Am I being overdramatic as I deal with my melancholy mood? I must speak from the heart. The authorities can't take my right to express my sentiments about this existence of ours. Or maybe they can. Lawyers need money and if you're willing to pay, they will prove that the innocent are guilty and the guilty are innocent.
But unlike other women, my muse hasn't abandoned me. Whether it's prose or poetry, the confessional style has been my favorite genre. I am not afraid to allow my readers to peek inside my closet filled with skeletons. But only a peek, mind you!

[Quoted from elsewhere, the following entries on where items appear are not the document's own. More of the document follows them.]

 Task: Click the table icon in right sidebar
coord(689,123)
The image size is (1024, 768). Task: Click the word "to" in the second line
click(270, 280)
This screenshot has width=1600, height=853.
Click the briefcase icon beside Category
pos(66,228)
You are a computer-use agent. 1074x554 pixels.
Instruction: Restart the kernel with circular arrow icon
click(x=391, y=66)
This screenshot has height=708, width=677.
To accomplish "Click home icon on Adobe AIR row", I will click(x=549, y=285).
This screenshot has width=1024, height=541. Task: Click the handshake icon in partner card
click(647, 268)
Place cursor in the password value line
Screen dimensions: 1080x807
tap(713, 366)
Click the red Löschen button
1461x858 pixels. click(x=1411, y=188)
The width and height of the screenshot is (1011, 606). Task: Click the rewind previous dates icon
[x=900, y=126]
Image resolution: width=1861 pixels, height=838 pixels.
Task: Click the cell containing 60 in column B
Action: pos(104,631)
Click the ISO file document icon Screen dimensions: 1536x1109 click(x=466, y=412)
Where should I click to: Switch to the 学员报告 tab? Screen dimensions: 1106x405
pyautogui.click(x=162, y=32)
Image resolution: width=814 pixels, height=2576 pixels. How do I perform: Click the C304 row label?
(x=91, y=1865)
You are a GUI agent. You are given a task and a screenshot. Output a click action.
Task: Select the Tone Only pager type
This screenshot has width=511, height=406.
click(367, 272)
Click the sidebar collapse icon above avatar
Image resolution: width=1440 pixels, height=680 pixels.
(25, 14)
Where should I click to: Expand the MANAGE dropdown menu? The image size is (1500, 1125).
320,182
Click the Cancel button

I have not succumbed to hopelessness and I'm not helpless, but the winds of change are blowing and it's not a norther. With Claudia in San Antonio visiting her two children, tonight my oldest son and I will share a bottle of wine, maybe two, over home-cooked steaks; my baby boy will make it a perfect menage a trois. It will be a moment that the three of us will remember. When it's all said and done, it's only the memories that accompany us to the grave.